GIVEN DATA:
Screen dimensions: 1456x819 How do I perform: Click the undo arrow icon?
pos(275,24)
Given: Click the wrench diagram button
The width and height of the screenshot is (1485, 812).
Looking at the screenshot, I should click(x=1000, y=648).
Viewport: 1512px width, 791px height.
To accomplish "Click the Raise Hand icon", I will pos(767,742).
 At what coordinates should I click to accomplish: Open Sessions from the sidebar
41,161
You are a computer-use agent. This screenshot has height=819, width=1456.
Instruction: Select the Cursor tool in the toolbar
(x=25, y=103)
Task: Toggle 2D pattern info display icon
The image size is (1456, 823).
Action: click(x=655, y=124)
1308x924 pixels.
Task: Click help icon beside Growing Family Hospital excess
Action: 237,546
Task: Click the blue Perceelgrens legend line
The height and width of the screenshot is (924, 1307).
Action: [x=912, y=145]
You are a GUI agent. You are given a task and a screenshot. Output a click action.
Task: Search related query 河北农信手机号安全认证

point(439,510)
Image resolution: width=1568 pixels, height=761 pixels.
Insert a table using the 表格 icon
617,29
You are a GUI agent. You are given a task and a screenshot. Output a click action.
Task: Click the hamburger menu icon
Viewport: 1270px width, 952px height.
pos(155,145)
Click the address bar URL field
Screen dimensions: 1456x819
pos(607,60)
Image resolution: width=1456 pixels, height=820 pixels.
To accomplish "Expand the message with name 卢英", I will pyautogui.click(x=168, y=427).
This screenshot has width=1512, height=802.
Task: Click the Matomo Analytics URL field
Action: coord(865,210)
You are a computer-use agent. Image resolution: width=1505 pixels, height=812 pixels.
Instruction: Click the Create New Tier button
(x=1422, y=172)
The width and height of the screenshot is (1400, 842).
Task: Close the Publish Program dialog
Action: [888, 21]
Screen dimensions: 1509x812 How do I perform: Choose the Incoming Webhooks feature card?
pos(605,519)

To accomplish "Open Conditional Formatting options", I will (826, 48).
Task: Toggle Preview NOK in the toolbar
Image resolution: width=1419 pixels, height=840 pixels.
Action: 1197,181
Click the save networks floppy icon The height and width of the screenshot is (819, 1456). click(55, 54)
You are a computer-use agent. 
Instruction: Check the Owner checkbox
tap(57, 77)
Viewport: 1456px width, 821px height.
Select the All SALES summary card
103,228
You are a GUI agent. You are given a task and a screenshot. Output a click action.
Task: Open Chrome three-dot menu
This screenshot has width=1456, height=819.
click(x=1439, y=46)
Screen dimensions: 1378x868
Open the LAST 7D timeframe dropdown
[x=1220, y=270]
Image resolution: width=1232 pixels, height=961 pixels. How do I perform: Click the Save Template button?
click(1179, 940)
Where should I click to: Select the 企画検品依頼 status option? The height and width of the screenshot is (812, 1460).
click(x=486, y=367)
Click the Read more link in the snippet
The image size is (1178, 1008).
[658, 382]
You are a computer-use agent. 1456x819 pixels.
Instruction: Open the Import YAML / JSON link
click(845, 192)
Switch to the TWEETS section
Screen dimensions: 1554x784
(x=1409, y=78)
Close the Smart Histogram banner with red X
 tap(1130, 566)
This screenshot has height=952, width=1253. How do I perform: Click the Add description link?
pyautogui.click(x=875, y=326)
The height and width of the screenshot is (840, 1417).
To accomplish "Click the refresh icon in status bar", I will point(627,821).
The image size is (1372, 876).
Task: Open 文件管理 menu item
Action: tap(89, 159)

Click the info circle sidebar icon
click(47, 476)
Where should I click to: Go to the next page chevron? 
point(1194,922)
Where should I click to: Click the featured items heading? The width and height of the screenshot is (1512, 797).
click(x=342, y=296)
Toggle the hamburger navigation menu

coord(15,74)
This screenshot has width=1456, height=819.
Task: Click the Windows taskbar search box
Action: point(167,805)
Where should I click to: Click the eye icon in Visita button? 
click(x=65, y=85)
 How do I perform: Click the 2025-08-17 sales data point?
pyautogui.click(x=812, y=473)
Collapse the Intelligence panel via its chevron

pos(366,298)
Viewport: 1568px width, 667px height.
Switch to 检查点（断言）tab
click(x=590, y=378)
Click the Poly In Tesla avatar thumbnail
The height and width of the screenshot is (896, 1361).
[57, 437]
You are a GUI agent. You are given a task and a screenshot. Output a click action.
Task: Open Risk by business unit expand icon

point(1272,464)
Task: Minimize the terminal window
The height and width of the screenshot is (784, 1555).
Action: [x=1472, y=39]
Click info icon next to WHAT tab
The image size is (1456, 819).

YOUR OBJECTIVE: What is needed is an exact transcription of all the data.

ANSWER FOR THE TASK:
Screen dimensions: 1456x819 How do I perform: Click the undo arrow icon?
pos(275,24)
Given: Click the wrench diagram button
The width and height of the screenshot is (1485, 812).
Looking at the screenshot, I should click(x=1000, y=648).
Viewport: 1512px width, 791px height.
To accomplish "Click the Raise Hand icon", I will pos(767,742).
 At what coordinates should I click to accomplish: Open Sessions from the sidebar
41,161
You are a computer-use agent. This screenshot has height=819, width=1456.
Instruction: Select the Cursor tool in the toolbar
(x=25, y=103)
Task: Toggle 2D pattern info display icon
The image size is (1456, 823).
Action: click(x=655, y=124)
1308x924 pixels.
Task: Click help icon beside Growing Family Hospital excess
Action: 237,546
Task: Click the blue Perceelgrens legend line
The height and width of the screenshot is (924, 1307).
Action: [x=912, y=145]
You are a GUI agent. You are given a task and a screenshot. Output a click action.
Task: Search related query 河北农信手机号安全认证

point(439,510)
Image resolution: width=1568 pixels, height=761 pixels.
Insert a table using the 表格 icon
617,29
You are a GUI agent. You are given a task and a screenshot. Output a click action.
Task: Click the hamburger menu icon
Viewport: 1270px width, 952px height.
pos(155,145)
Click the address bar URL field
Screen dimensions: 1456x819
pos(607,60)
Image resolution: width=1456 pixels, height=820 pixels.
To accomplish "Expand the message with name 卢英", I will pyautogui.click(x=168, y=427).
This screenshot has width=1512, height=802.
Task: Click the Matomo Analytics URL field
Action: coord(865,210)
You are a computer-use agent. Image resolution: width=1505 pixels, height=812 pixels.
Instruction: Click the Create New Tier button
(x=1422, y=172)
The width and height of the screenshot is (1400, 842).
Task: Close the Publish Program dialog
Action: [888, 21]
Screen dimensions: 1509x812 How do I perform: Choose the Incoming Webhooks feature card?
pos(605,519)

To accomplish "Open Conditional Formatting options", I will (826, 48).
Task: Toggle Preview NOK in the toolbar
Image resolution: width=1419 pixels, height=840 pixels.
Action: 1197,181
Click the save networks floppy icon The height and width of the screenshot is (819, 1456). click(55, 54)
You are a computer-use agent. 
Instruction: Check the Owner checkbox
tap(57, 77)
Viewport: 1456px width, 821px height.
Select the All SALES summary card
103,228
You are a GUI agent. You are given a task and a screenshot. Output a click action.
Task: Open Chrome three-dot menu
This screenshot has width=1456, height=819.
click(x=1439, y=46)
Screen dimensions: 1378x868
Open the LAST 7D timeframe dropdown
[x=1220, y=270]
Image resolution: width=1232 pixels, height=961 pixels. How do I perform: Click the Save Template button?
click(1179, 940)
Where should I click to: Select the 企画検品依頼 status option? The height and width of the screenshot is (812, 1460).
click(x=486, y=367)
Click the Read more link in the snippet
The image size is (1178, 1008).
[658, 382]
You are a computer-use agent. 1456x819 pixels.
Instruction: Open the Import YAML / JSON link
click(845, 192)
Switch to the TWEETS section
Screen dimensions: 1554x784
(x=1409, y=78)
Close the Smart Histogram banner with red X
 tap(1130, 566)
This screenshot has height=952, width=1253. How do I perform: Click the Add description link?
pyautogui.click(x=875, y=326)
The height and width of the screenshot is (840, 1417).
To accomplish "Click the refresh icon in status bar", I will point(627,821).
The image size is (1372, 876).
Task: Open 文件管理 menu item
Action: tap(89, 159)

Click the info circle sidebar icon
click(47, 476)
Where should I click to: Go to the next page chevron? 
point(1194,922)
Where should I click to: Click the featured items heading? The width and height of the screenshot is (1512, 797).
click(x=342, y=296)
Toggle the hamburger navigation menu

coord(15,74)
This screenshot has width=1456, height=819.
Task: Click the Windows taskbar search box
Action: point(167,805)
Where should I click to: Click the eye icon in Visita button? 
click(x=65, y=85)
 How do I perform: Click the 2025-08-17 sales data point?
pyautogui.click(x=812, y=473)
Collapse the Intelligence panel via its chevron

pos(366,298)
Viewport: 1568px width, 667px height.
Switch to 检查点（断言）tab
click(x=590, y=378)
Click the Poly In Tesla avatar thumbnail
The height and width of the screenshot is (896, 1361).
[57, 437]
You are a GUI agent. You are given a task and a screenshot. Output a click action.
Task: Open Risk by business unit expand icon

point(1272,464)
Task: Minimize the terminal window
The height and width of the screenshot is (784, 1555).
Action: [x=1472, y=39]
Click info icon next to WHAT tab
The image size is (1456, 819).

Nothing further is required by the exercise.